Iran’s crackdown appears to have broadly quelled protests for now, according to a rights group and residents, as state media reported more arrests on Friday in the shadow of repeated US threats to intervene if the killing continues.
Fears of a US attack have retreated since Wednesday, when President Donald Trump said he’d been told killings in Iran were easing. US allies, including Saudi Arabia and Qatar, conducted intense diplomacy with Washington this week to prevent a US strike, warning of repercussions for the wider region that would ultimately impact the United States, a Gulf official said.
The White House said on Thursday that Trump and his team have warned Tehran there would be “grave consequences” if there was further bloodshed.
Trump understands that 800 scheduled executions were halted, White House spokesperson Karoline Leavitt added, saying the president was keeping “all of his options on the table.”
More accounts of the violence have been spreading after a communications blackout was lifted earlier this week. One woman in Tehran told reporters by phone that her daughter was killed on Friday after joining a demonstration near their home. “She was 15 years old. She was not a terrorist, not a rioter. Basij forces followed her as she was trying to return home,” she said, referring to a branch of the security forces often used to quell unrest.
The protests erupted on Dec.28 over soaring inflation in Iran, where the economy has been crippled by sanctions, before spiralling into one of the biggest challenges yet to the establishment that has run Iran since the 1979 Islamic Revolution.
David Barnea, the director of Israel’s Mossad intelligence agency, was in the US on Friday for talks on Iran, according to a source familiar with the matter who said that the Israeli spy chief was expected to meet White House envoy Steve Witkoff.
Israeli Prime Minister Benjamin Netanyahu’s office didn’t immediately respond to a request for comment. The United States is expected to send additional offensive and defensive capabilities to the region, but the exact make-up of those forces and the timing of their arrival was still unclear, a US official said speaking on condition of anonymity.
The US military’s Central Command declined to comment, saying it does not discuss ship movements.
Several residents of Tehran said the capital had been quiet since Sunday. They said drones were flying over the city, where they’d seen no sign of protests on Thursday or Friday.
Iranian-Kurdish rights group Hengaw said that there had been no protest gatherings since Sunday, but “the security environment remains highly restrictive.”
“Our independent sources confirm a heavy military and security presence in cities and towns where protests previously took place, as well as in several locations that did not experience major demonstrations,” Norway-based Hengaw said in comments to Reuters.

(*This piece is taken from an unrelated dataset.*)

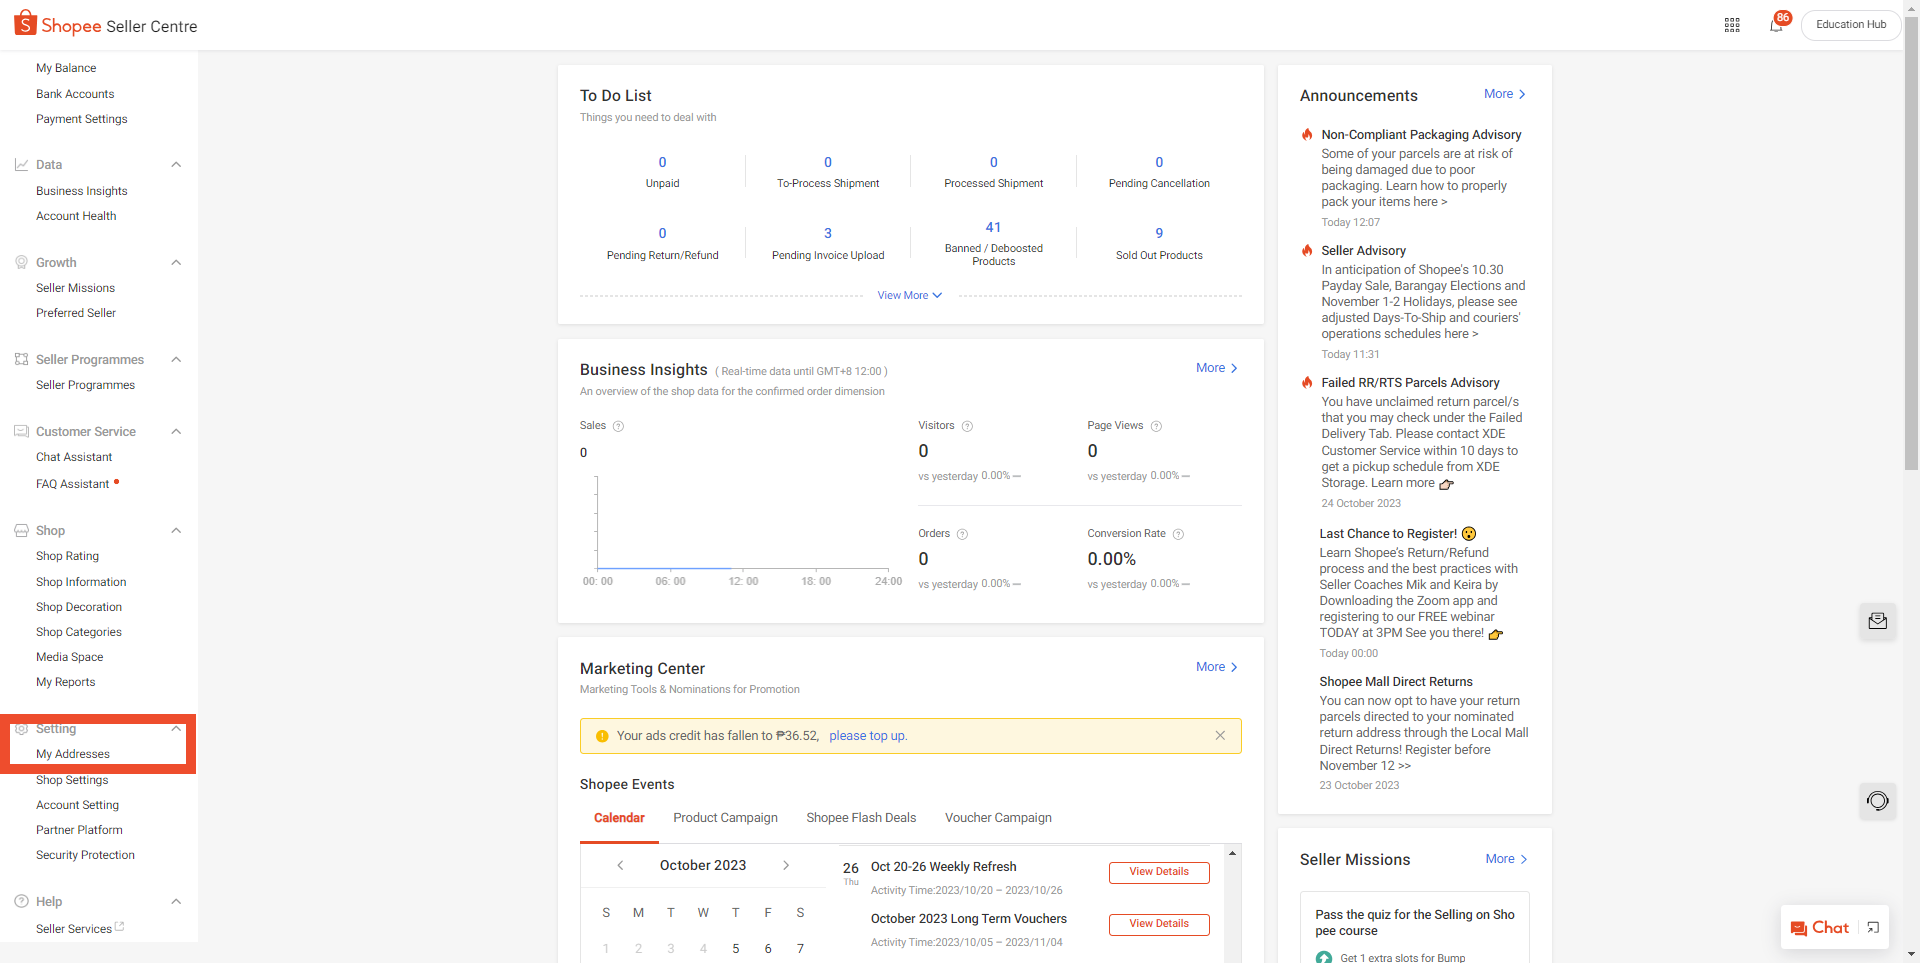Open the notifications bell with badge
Image resolution: width=1920 pixels, height=963 pixels.
click(x=1776, y=25)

Another resident in a northern city on the Caspian Sea said the streets also appeared calm.
The residents declined to be identified for their safety.
There were, however, indications of unrest in some areas.
Hengaw reported that a female nurse was killed by direct gunfire from government forces during protests in Karaj, west of Tehran. Reuters was not able to independently verify the report.
The state-affiliated Tasnim news outlet reported that rioters set fire to a local education office in Falavarjan County, in central Isfahan Province, on Thursday.
An elderly resident of a town in Iran’s northwestern region, where many Kurdish Iranians live and which has been the focus for many of the biggest flare-ups, said sporadic protests had continued, though not as intensely.
Describing violence earlier in the protests, she said: “I have not seen scenes like that before.” Video circulating online, which Reuters was able to verify as having been recorded in a forensic medical centre in Tehran, showed dozens of bodies lying on floors and stretchers, most in bags but some uncovered.